Iomega StorCenter IX2-200 2TB NAS £215
6th May 2010 | 08:30
Small and well behaved, Iomega's new NAS is built for fun
Iomega's second-gen NAS box, the StorCenter IX2, is a pocket-sized powerhouse for those looking to move their digital media off one (or more) PCs and onto a Share that can be accessed by the growing market of networkable AV kit – everything from TVs to dedicated streamers are now primed to work with NAS boxes.
The IX2 is a Minogue-like NAS, significantly smaller than rival boxes from Netgear and LG, with a beautiful curvy, brushed aluminium finish that matches the brand's external HDD range.
Connectivity includes a trio of USB 2.0 slots and Giganet Ethernet port. The third USB slot is on the front, along side a Copy button. Hook up a USB stick or drive, and you can quickly dump the content to the NAS.

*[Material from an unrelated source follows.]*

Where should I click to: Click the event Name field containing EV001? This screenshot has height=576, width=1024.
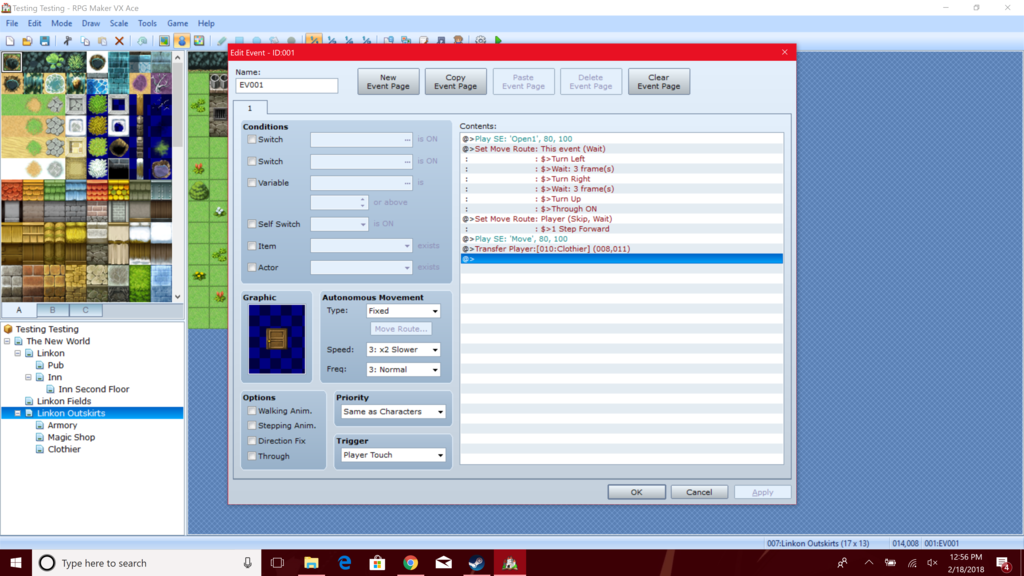click(x=287, y=86)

I estimate that it would take most users no longer than 20 minutes to get the IX2 up and running. Iomega's Installer disc provides a browser wizard which guides you through a short, painless setup routine.
Under the Media Services tab in the Web-UI are three icons: Media Server, Picture Transfer and Video Surveillance. The first is the UPnP DLNA server, visible to other UPnP devices on your network, as well as iTunes; the Picture Transfer mode requires you to hook-up a camera direct to copy across image files (I'd rather have a card reader); Surveillance function supports up to seven cameras (but failed to find my security camera at all. If this area is of interest, check you have a compatible device).
The IX2 model is better equipped than its forbear. Features include an integrated BitTorrent client and a basic Remote Access feature, which is free for the first year but then requires a subscription. The Torrent client is lightweight but effective.
There is no other integrated download tool, though. With torrents falling from favour, it would be nice to have some other D/L alternatives, such as a JDownloader variant for managing Rapidshare downloads.
Network compliance is fine. The device popped up on both a PS3 and Xbox 360, and was visible to a Popcorn Hour HDX and Western Digital Live.
Streaming HD media was problem free, and the IX2 is a good deal faster than its predecessor. In a networked home entertainment system, you need a NAS to be visible, quiet and, above all, easy to use. This Iomega unit ticks all three boxes. It's also well built, offers drive redundancy and throws in some cool extras.